Logré terminar la biografía de Misterio y noté que le faltaba realidad y densidad. No es verosímil y es de valientes aceptar el fracaso. No lo descartaré sin embargo, la llevaré conmigo por si necesita ser contada en otra latitud y época. La lectura de una hermosa novela peruana ha arruinado mi visión objetiva de la naturaleza y ha desnudado mi falta de sensibilidad, un verso de Ted Hughes de una antología que siempre cargo, ha banalizado todo intento posterior de querer ser un murciélago, o un oso o un caballo.  

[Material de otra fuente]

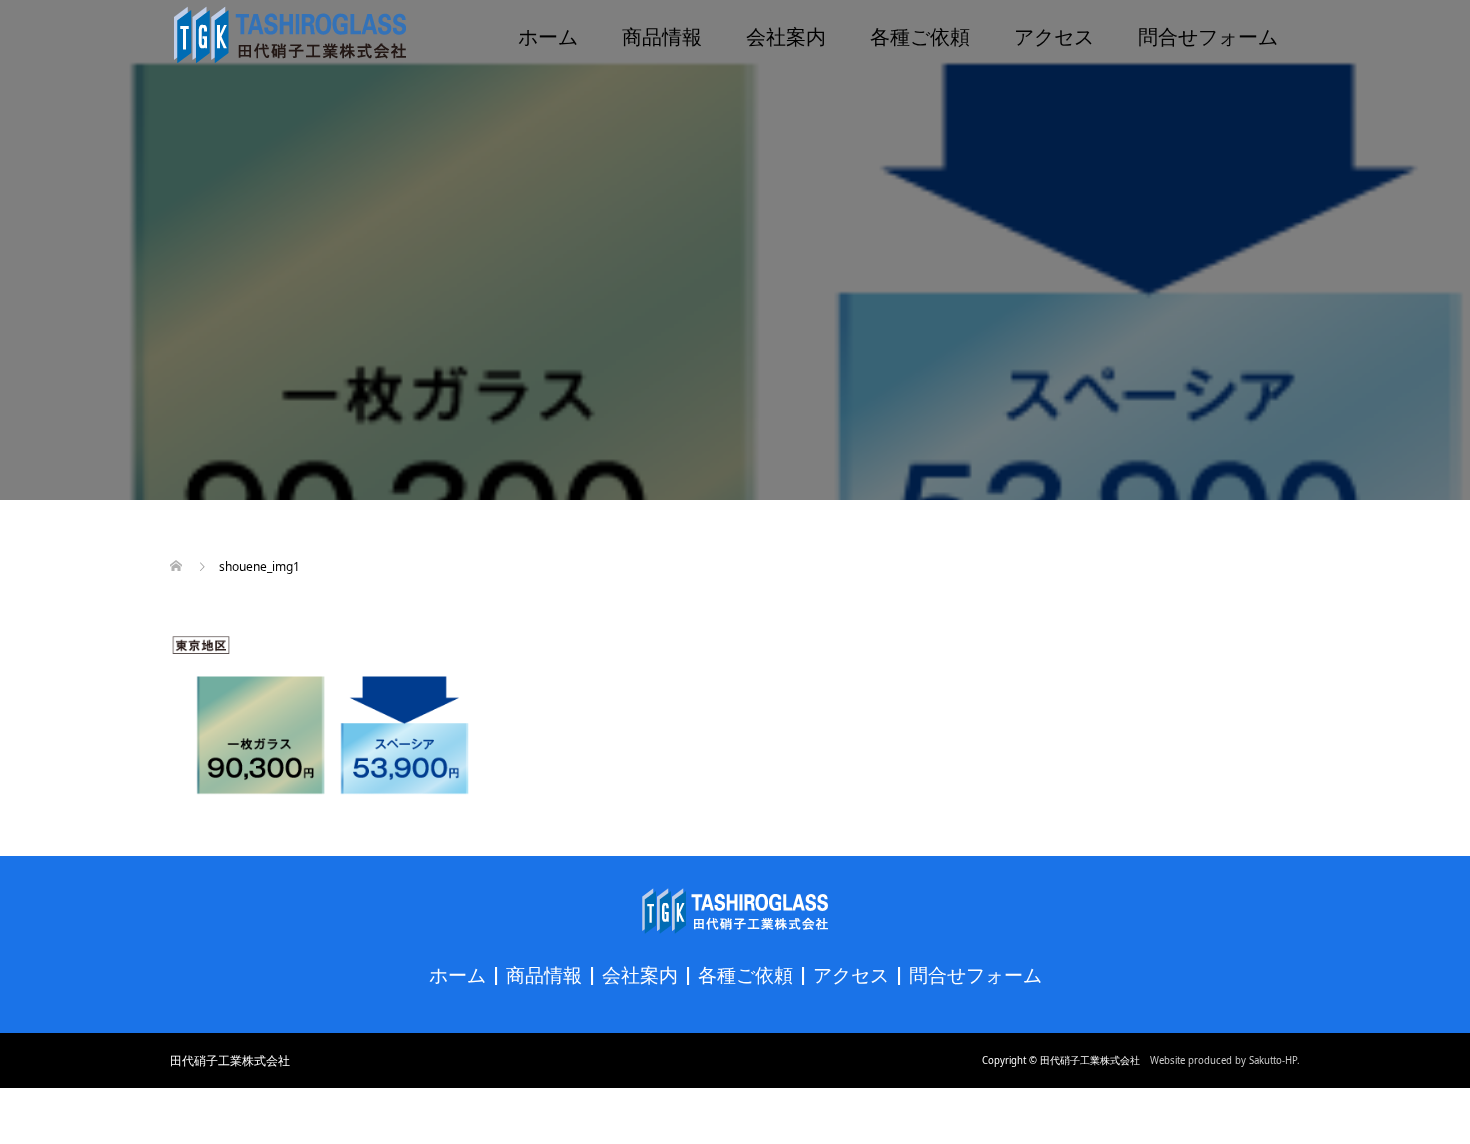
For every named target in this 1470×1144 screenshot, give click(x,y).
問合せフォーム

Dejé a la abuela un sábado en la noche y demostramos ambas bastante congoja. Nos tomamos de los brazos pero no lloré ni ella tampoco. Mi equipaje se componía solamente de una mochila y un paquete de mano, regalos para mis padres de la abuela. Cortesía familiar otra vez. Al llegar a casa, todo siguió el funcionamiento del automatismo, solo que me dio gusto sentir el olor de mi infancia. Martín me esperó en el terminal de bus con Deborah, un poco gestada porque finalmente no la llamé; ya hablaría con ella, me interesaba el futuro. Tenía la certeza de que ha visto que sucederá algo malo, por eso la gravedad de su ceño. Tendríamos que esperar a estar solas, pero esa situación nunca llegó. Apenas llegué a Lima, me encontré envuelta en el vértigo del smog, en el tránsito de la salida, los trámites de rigor para irme, el abrazo de mi hermano. 

Y acá me detengo.

No me resulta simpático recordar Lima hoy y peor aún, el olor de mi almohada y de la humedad de mi casa. Quisiera regresar también al silencio de la casa de la abuela, quisiera saber si algún día volveré o tendré que conformarme con recordar el crujido de mis pasos en el piso de madera de la sala. Si sigo escribiendo seguiré evocando los pasos que he dejado. Y estoy ya en Australia. 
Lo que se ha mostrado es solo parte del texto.